The nice thing is that we can run tons of experiments at once. For Oasis v1, we ran over 1000 experiments (end-to-end training a 500M model) on the model arch, datamix, etc., before we created the final checkpoint that's deployed on the site. At Decart (we just came out of stealth yesterday: https://www.theinformation.com/articles/why-sequoias-shaun-m...) we have 2 teams: Decart Infrastructure and Decart Experiences. The first team provides insanely fast infra for training/inferencing (writes from scratch everything from CUDA to redoing the python garbage collector) -- we are able to get a 500M model to converge during training in ~20h instead of 1-2 weeks. Then, Decart Experiences uses this infra to create these new types of end-to-end "Generated Experiences"
Nah, it doesn't even track which direction you're looking. Looking straight ahead, walk into some sugar cane so your whole screen is green. Now look up. It thinks you were looking down.
I guess it comes down to your definition of state. I'm not saying there's enough state for this to be playable, but there is clearly state and I think it's important to point out how impressive the amount of temporal consistence and coherence this model is capable of, considering not long ago the state of the art here rapidly decohered into completely noisy pixels.
I guess if you consider knowing what color the pixels were in the last frame "state". That's not a definition anyone would use though. Spinning around and have the world continuously regenerate or looking at the sky and back down regenerating randomly is the opposite of state. It's complete incoherence.
Just a thought - complete incoherence is a noise function, no? Successive frames here are far more correlated than that, which is pretty remarkable.
My definition of state is something like reified bits of information, for which previous frames and such certainly count (knowing the current frame tells you a lot of information about the next frame vs not knowing the current frame).
Yeah probably, it remains to be seen if these models can actually help guide a live session towards the goal. At least it's been shown that these types of world models can help a model become better at achieving a goal, in lieu of a hard coded simulation environment or the real world, for when those options are not tractable.

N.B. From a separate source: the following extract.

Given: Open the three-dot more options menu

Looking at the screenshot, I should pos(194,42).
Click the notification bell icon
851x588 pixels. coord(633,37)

My favorite example is: https://worldmodels.github.io/
(Not least of all because they actually simulate these simplified world models in your browser!)
>There's no way this tech will ever make a playable version of Mario
Wait a few months, if someone is willing to use their 4090 to train the model, the technology is already here. If you could play a level of Doom than Mario should be even easier.
It's probably not by just extending the context window or making the model larger, though that will of course help, because fundamentally external state and memory/simulation are two different things (right?).
Either way it seems natural that these models will soon be used for goal-oriented imagination of a task – e.g. imagine a computer agent that needs to find a particular image on a computer, it would continuously imagine the path between what it currently sees and its desired state, and unlike this model which takes user input, it would imagine that too. In some ways, to the best of my understanding, this already happens with some robot control networks, except without pixels.